WORK INSTRUCTIONS | Convert the records, from their first line through the line containing "(x=330, y=103)", into a Markdown table with the columns No. and Line, with one row per line and blank lines skipped. Leave the pictures out of the table.

### RECORDS PROVIDED

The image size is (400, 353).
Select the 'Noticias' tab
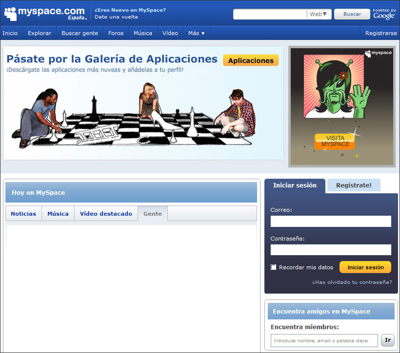[23, 214]
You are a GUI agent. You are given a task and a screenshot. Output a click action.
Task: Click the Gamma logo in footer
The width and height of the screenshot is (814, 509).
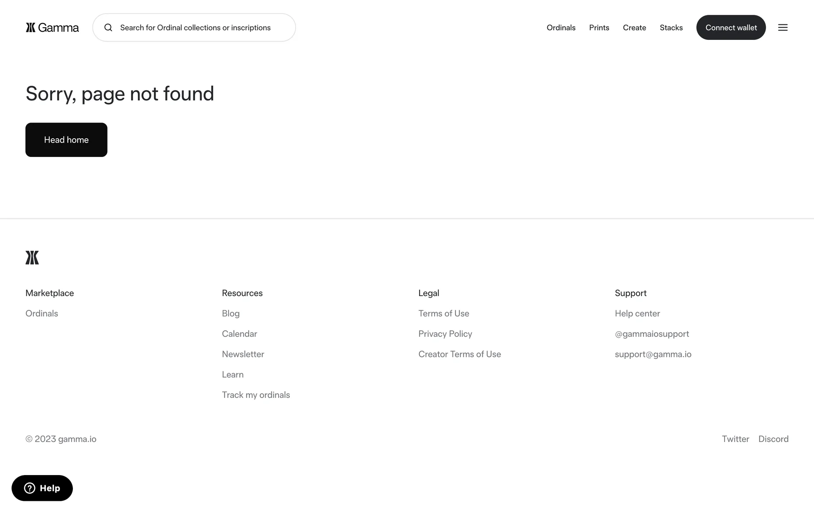[32, 257]
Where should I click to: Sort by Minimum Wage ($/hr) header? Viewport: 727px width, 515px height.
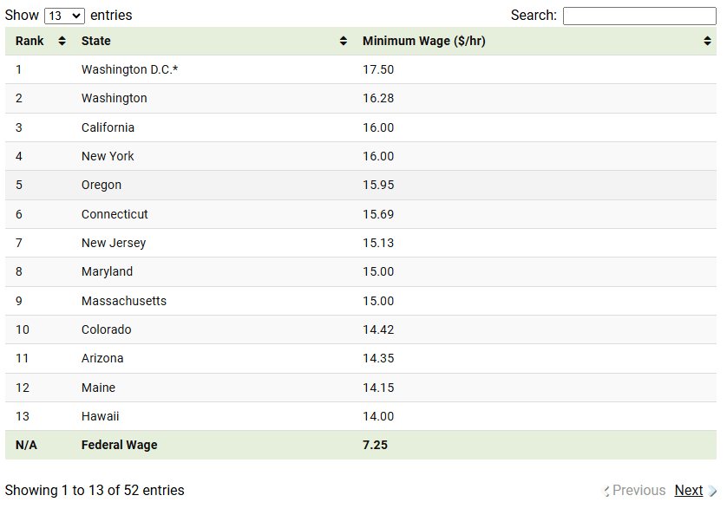pyautogui.click(x=423, y=41)
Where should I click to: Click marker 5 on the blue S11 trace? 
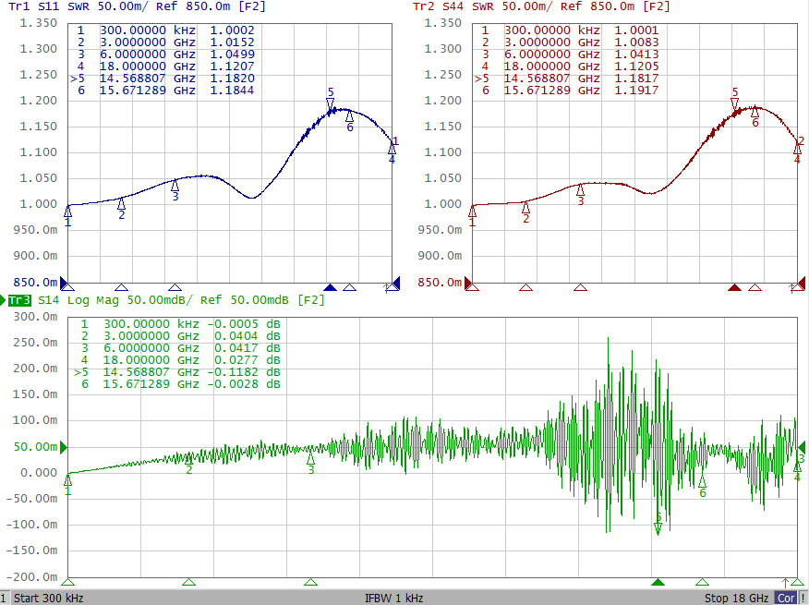(x=330, y=103)
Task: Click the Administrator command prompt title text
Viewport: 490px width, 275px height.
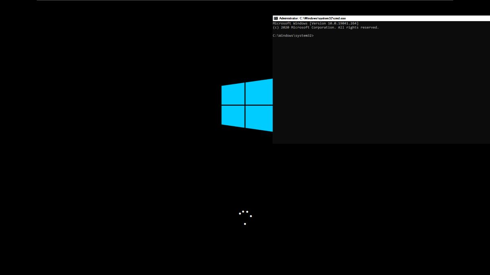Action: pos(312,18)
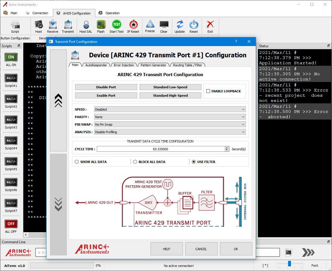The image size is (332, 271).
Task: Switch to the Error Injection tab
Action: [124, 65]
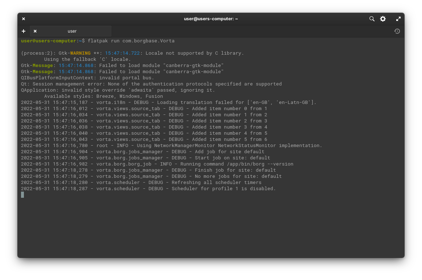422x280 pixels.
Task: Click the gear icon to reveal settings options
Action: (383, 18)
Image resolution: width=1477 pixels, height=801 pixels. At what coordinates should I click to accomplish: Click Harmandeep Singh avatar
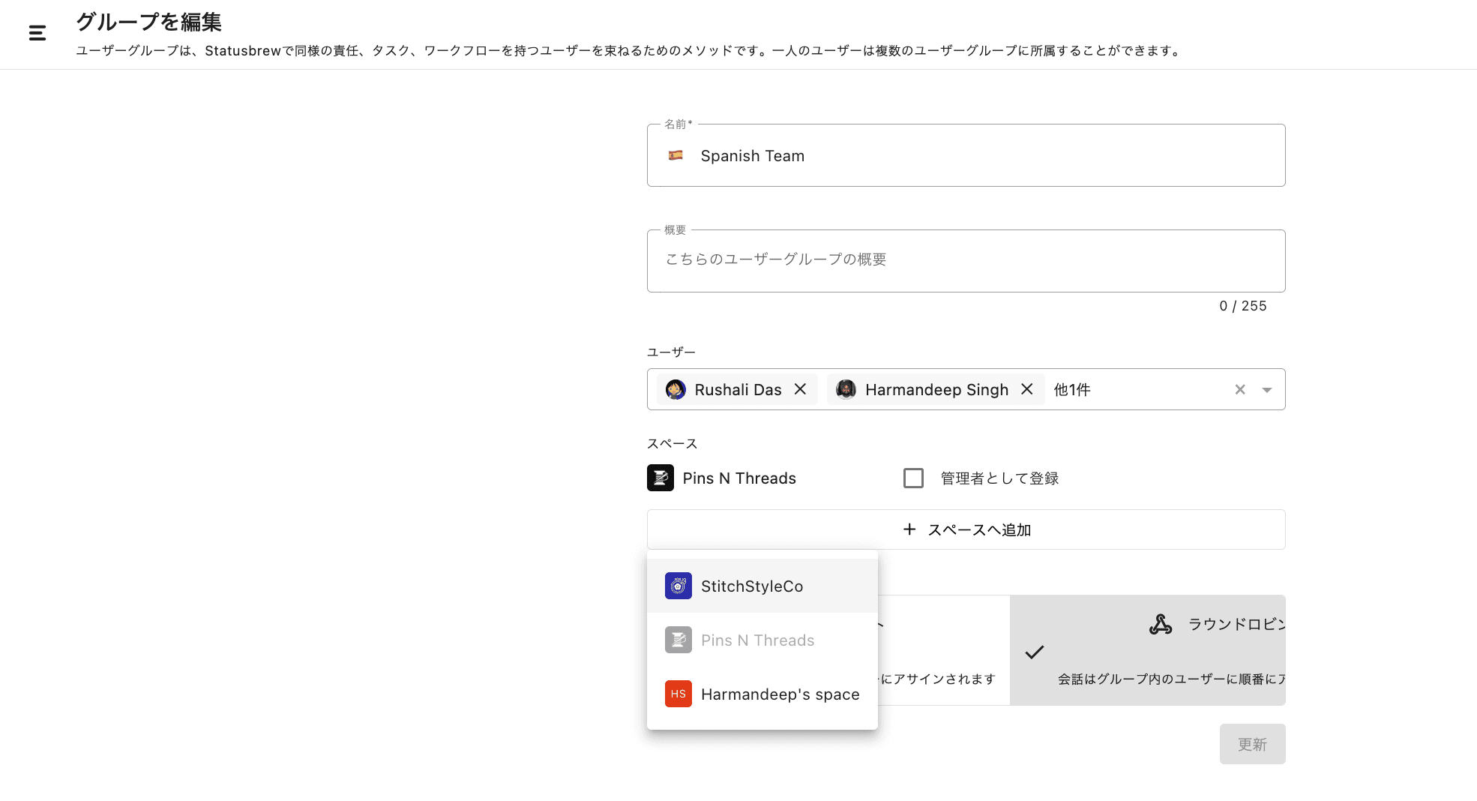pos(846,389)
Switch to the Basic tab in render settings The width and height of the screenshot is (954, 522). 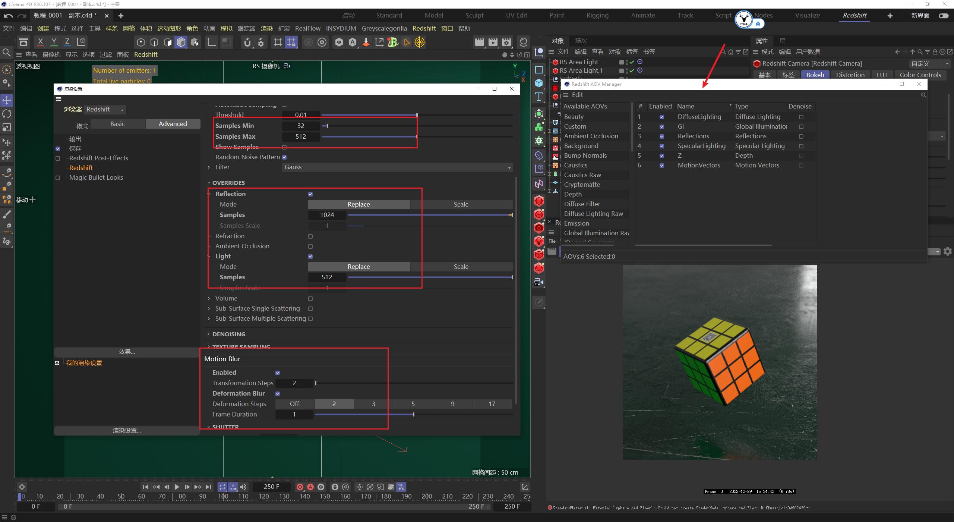pos(117,123)
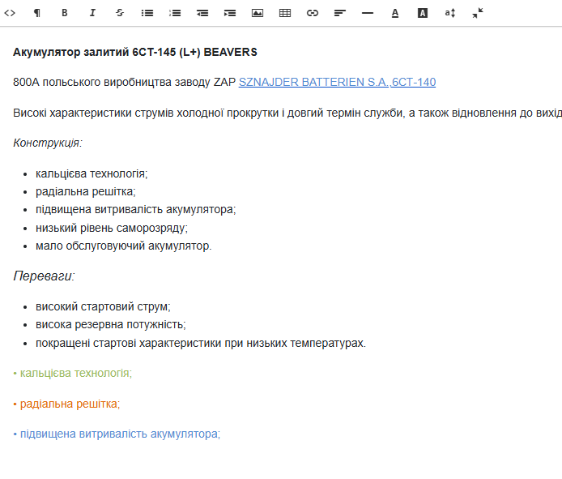Viewport: 562px width, 479px height.
Task: Open the text background color picker
Action: pos(423,13)
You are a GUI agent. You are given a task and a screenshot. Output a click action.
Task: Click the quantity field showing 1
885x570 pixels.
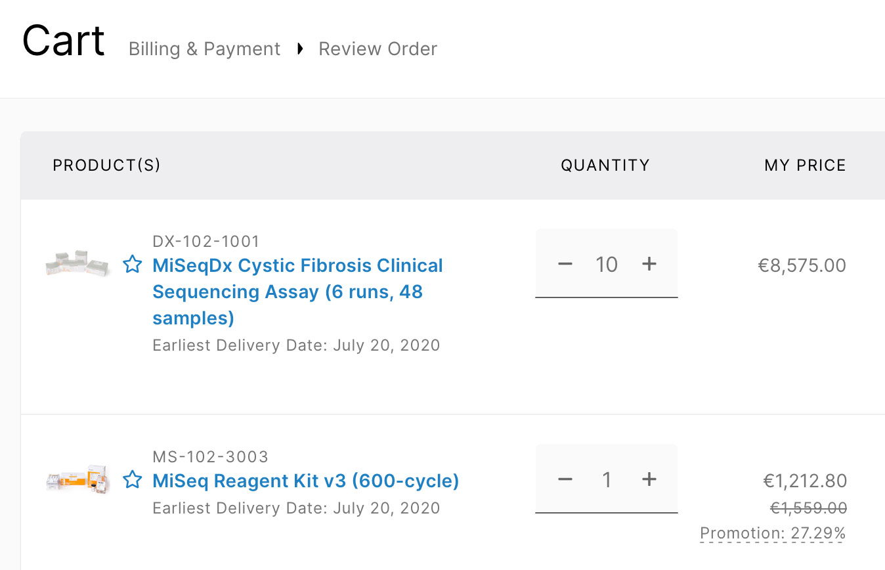(607, 480)
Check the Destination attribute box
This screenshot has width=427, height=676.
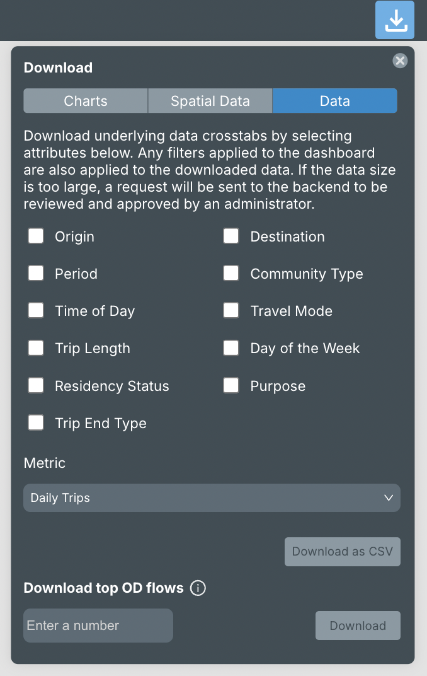231,236
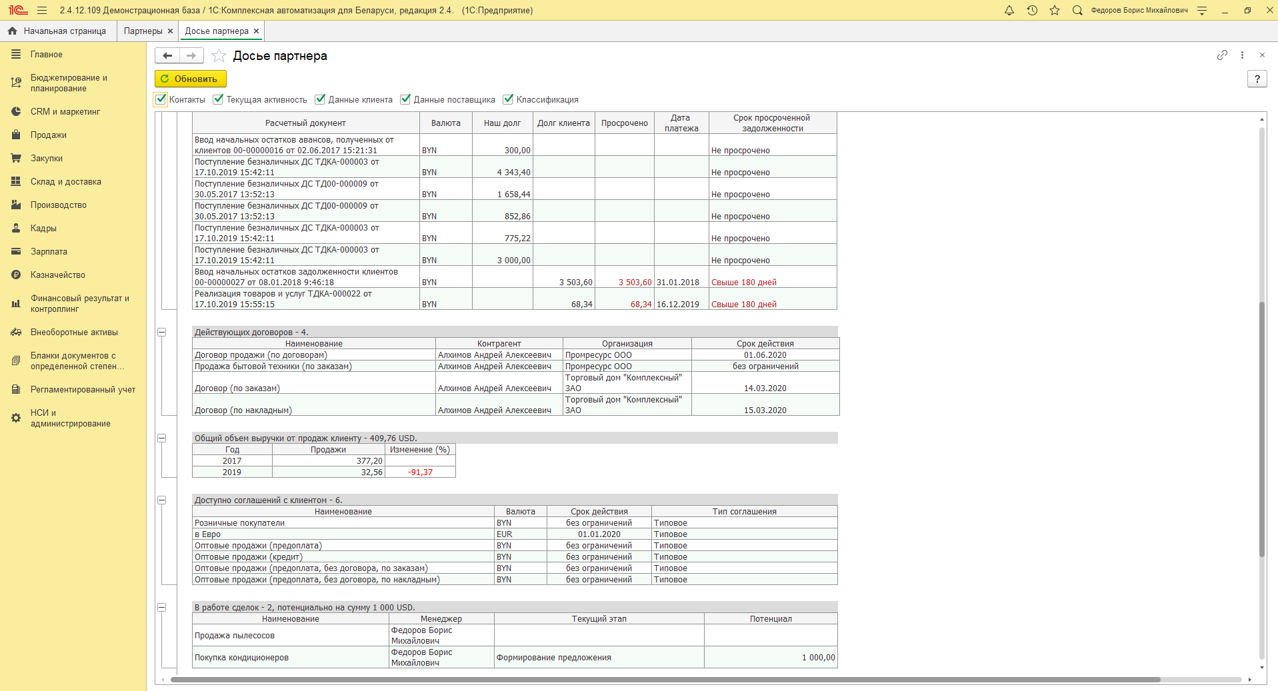Copy link to this form icon
Screen dimensions: 1278x691
[x=1222, y=55]
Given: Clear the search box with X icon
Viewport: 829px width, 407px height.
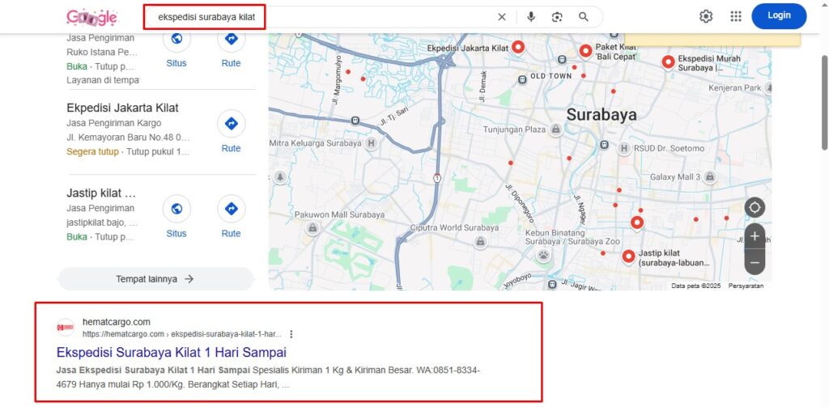Looking at the screenshot, I should tap(502, 16).
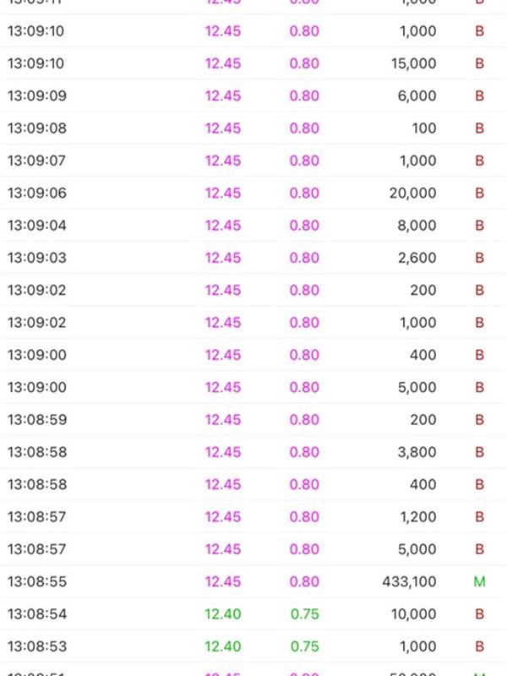
Task: Tap the 1,200 volume at 13:08:57
Action: (418, 517)
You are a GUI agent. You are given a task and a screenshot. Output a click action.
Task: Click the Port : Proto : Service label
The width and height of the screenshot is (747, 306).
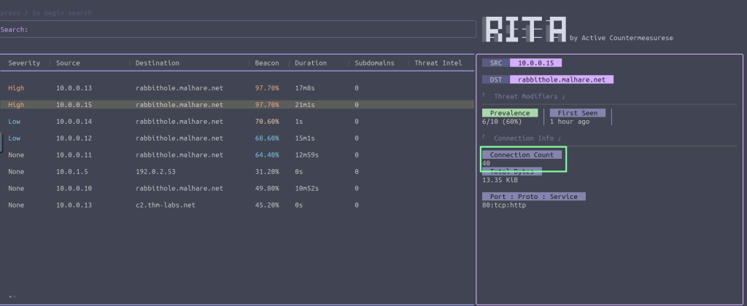[534, 197]
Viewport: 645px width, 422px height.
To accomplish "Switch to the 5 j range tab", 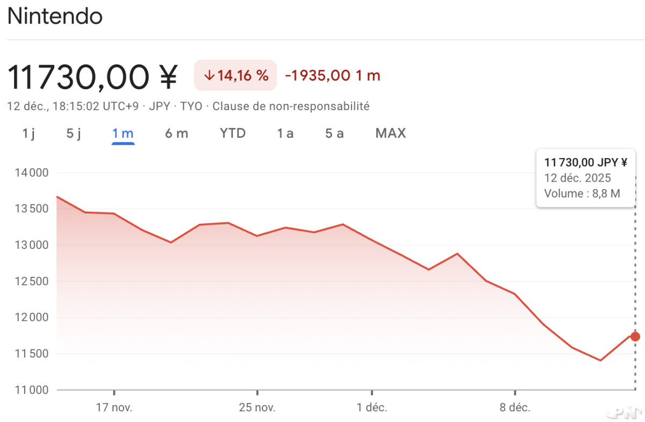I will tap(74, 133).
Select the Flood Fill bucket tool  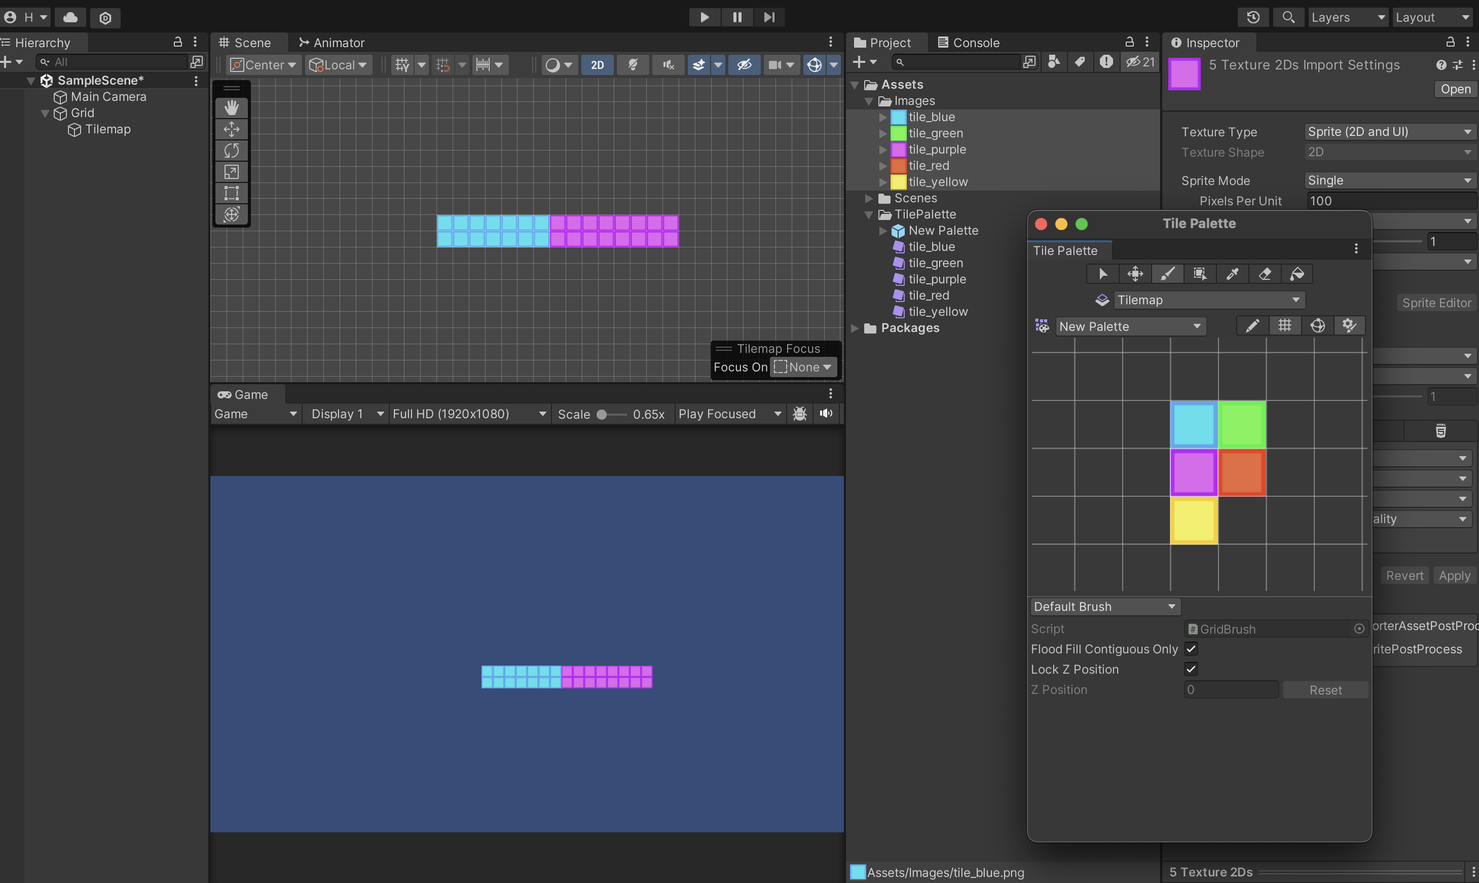pos(1297,274)
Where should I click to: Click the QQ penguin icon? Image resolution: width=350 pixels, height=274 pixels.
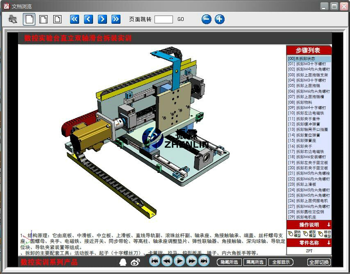[123, 262]
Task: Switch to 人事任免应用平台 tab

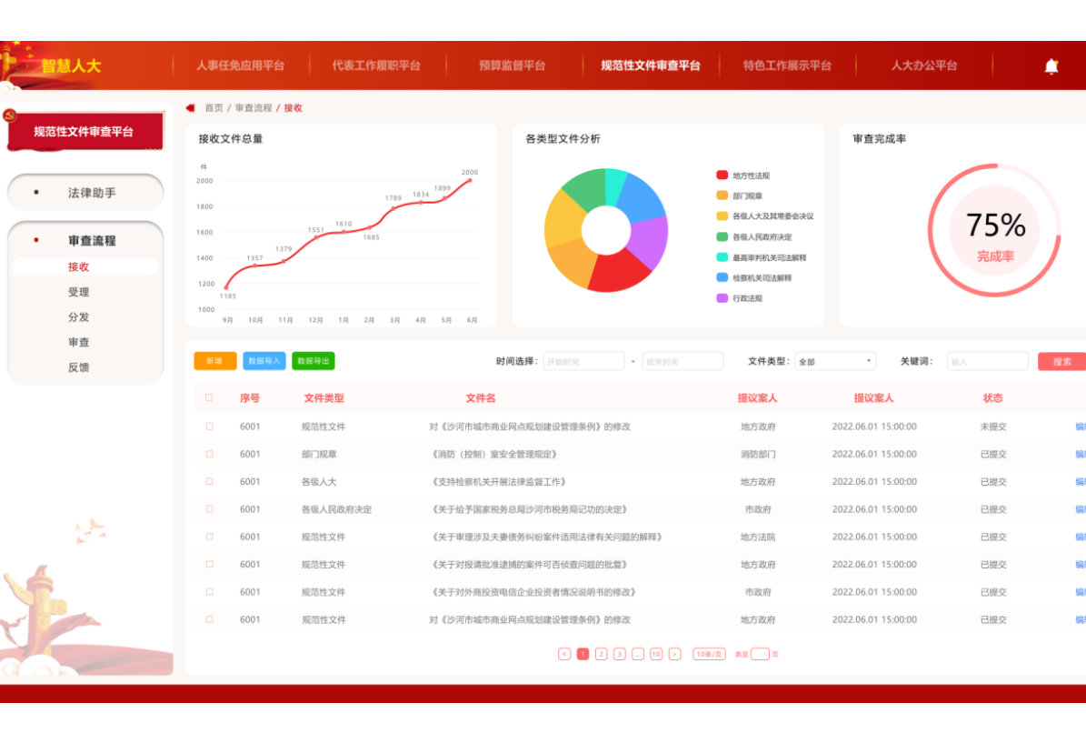Action: (x=240, y=65)
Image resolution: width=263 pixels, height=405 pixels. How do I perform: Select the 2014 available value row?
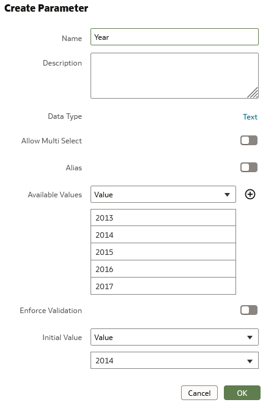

######

COMPLETED TASK |
| No. | Line |
|---|---|
| 1 | The image size is (400, 353). |
| 2 | Select the 'Noticias' tab |
| 3 | [23, 214] |
| 4 | You are a GUI agent. You are given a task and a screenshot. Output a click action. |
| 5 | Task: Click the Gamma logo in footer |
| 6 | The width and height of the screenshot is (814, 509). |
| 7 | [32, 257] |
| 8 | Where should I click to: Sort by Minimum Wage ($/hr) header? Viewport: 727px width, 515px height. |
| 9 | pyautogui.click(x=423, y=41) |
| 10 | Where should I click to: Click marker 5 on the blue S11 trace?  |
| 11 | (x=330, y=103) |